▶ _SET EXERCISE_: Copy the data exactly, from the line containing "Given: Click the coach's raised index finger" through the end of the data, and leave the pictures out of your answer.

▶ _DATA SHOWN_:
━━━━━━━━
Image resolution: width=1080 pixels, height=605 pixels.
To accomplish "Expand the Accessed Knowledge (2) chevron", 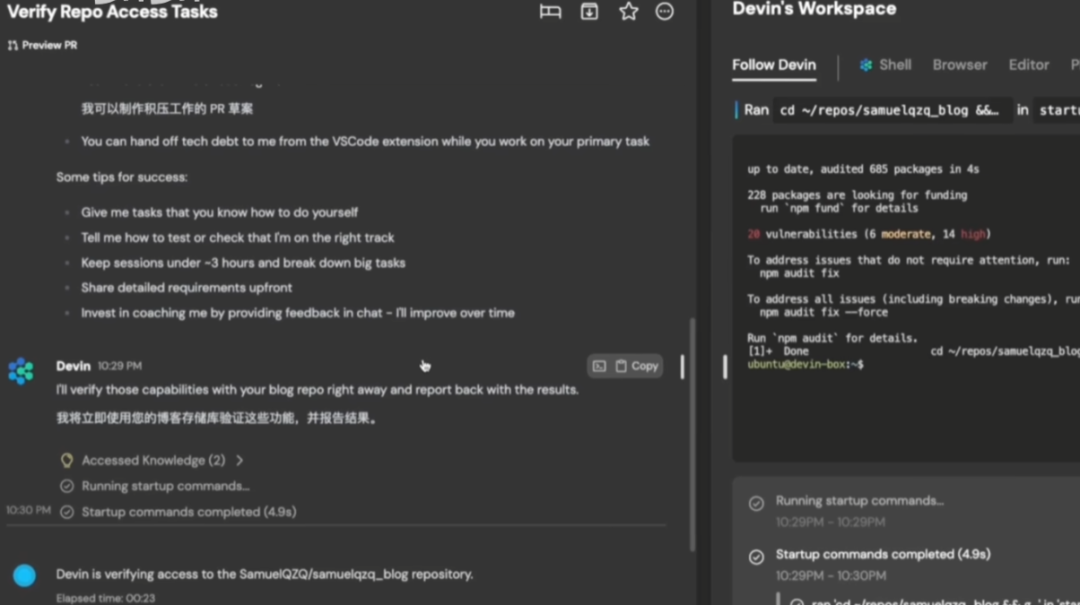I will (x=240, y=461).
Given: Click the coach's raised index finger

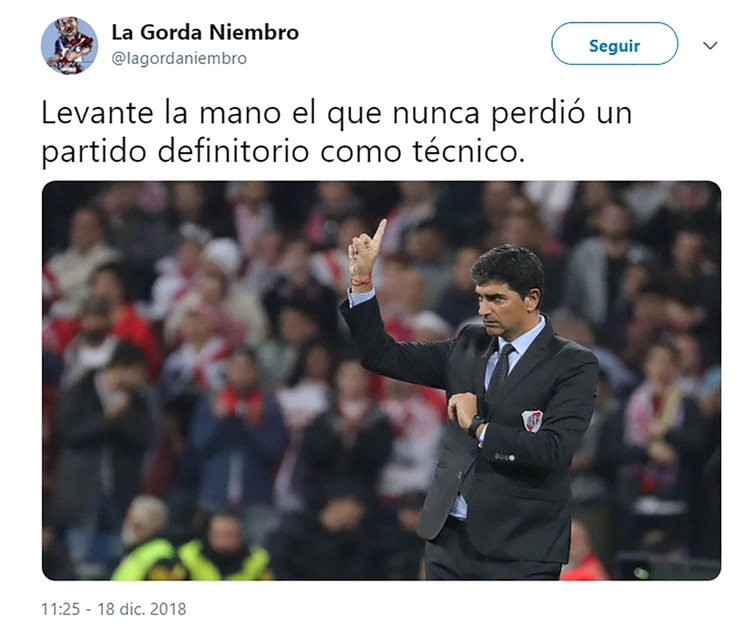Looking at the screenshot, I should point(380,233).
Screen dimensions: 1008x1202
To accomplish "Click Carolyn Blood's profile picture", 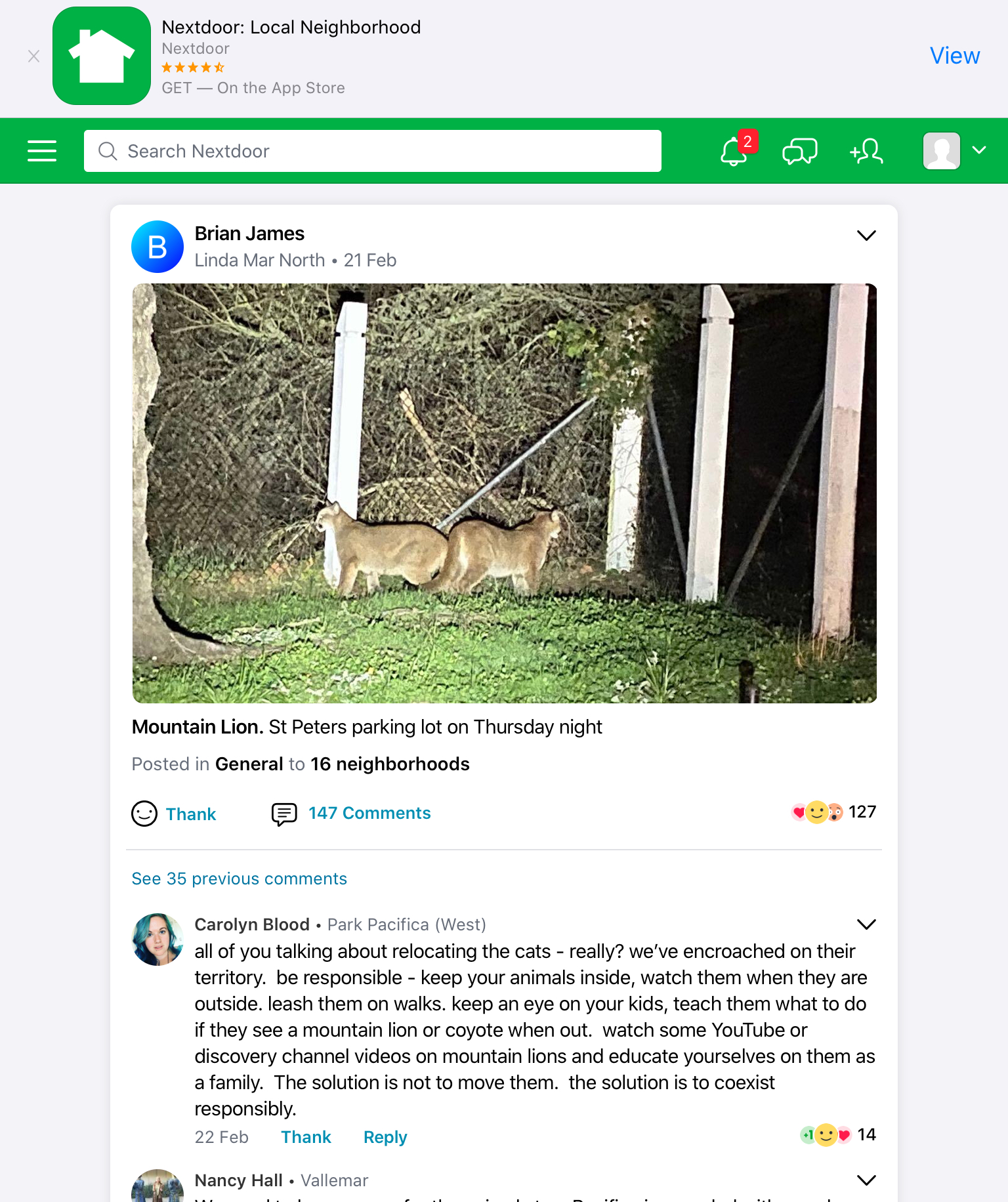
━━━━━━━━
▶ _RESULT BELOW_:
Given: Click the coach's raised index finger

Looking at the screenshot, I should point(380,233).
Screen dimensions: 1008x1202
To accomplish "Click Carolyn Blood's profile picture", 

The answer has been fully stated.